→ GIVEN ENTRIES
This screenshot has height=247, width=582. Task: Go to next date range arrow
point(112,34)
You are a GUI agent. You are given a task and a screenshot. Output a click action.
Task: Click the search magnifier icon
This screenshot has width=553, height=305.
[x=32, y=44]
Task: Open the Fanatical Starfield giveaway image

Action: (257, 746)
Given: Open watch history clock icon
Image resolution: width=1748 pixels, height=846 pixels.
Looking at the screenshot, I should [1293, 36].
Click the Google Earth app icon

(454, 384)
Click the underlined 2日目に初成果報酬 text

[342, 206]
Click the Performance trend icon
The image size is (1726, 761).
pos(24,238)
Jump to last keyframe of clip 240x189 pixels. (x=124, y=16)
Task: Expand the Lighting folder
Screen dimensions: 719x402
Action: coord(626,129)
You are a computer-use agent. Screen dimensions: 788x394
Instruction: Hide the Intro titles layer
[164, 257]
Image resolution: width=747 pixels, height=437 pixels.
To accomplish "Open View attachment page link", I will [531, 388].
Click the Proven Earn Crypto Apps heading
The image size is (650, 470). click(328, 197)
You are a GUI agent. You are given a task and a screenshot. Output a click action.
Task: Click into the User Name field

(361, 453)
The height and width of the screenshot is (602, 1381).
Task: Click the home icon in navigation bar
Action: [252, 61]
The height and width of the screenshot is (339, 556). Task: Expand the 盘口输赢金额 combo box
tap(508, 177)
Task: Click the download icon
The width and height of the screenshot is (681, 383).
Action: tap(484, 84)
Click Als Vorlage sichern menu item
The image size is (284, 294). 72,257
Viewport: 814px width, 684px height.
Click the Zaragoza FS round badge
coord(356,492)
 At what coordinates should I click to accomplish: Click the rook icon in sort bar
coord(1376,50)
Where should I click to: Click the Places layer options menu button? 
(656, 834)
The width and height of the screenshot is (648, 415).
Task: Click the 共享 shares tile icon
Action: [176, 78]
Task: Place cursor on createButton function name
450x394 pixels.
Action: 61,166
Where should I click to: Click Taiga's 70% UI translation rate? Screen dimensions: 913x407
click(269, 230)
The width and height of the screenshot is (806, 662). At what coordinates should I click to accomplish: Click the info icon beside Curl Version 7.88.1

→ TASK DESCRIPTION
What you return should match, exactly, the stretch of the listing above that runs from the line with "The height and width of the screenshot is (339, 556)." to its last line.

→ SOLUTION BELOW
The height and width of the screenshot is (339, 556). Task: Expand the 盘口输赢金额 combo box
tap(508, 177)
Task: Click the download icon
The width and height of the screenshot is (681, 383).
Action: tap(484, 84)
Click Als Vorlage sichern menu item
The image size is (284, 294). 72,257
Viewport: 814px width, 684px height.
Click the Zaragoza FS round badge
coord(356,492)
 At what coordinates should I click to accomplish: Click the rook icon in sort bar
coord(1376,50)
Where should I click to: Click the Places layer options menu button? 
(656, 834)
The width and height of the screenshot is (648, 415).
Task: Click the 共享 shares tile icon
Action: [176, 78]
Task: Place cursor on createButton function name
450x394 pixels.
Action: 61,166
Where should I click to: Click Taiga's 70% UI translation rate? Screen dimensions: 913x407
click(269, 230)
The width and height of the screenshot is (806, 662). At what coordinates should I click to accomplish: Click the info icon beside Curl Version 7.88.1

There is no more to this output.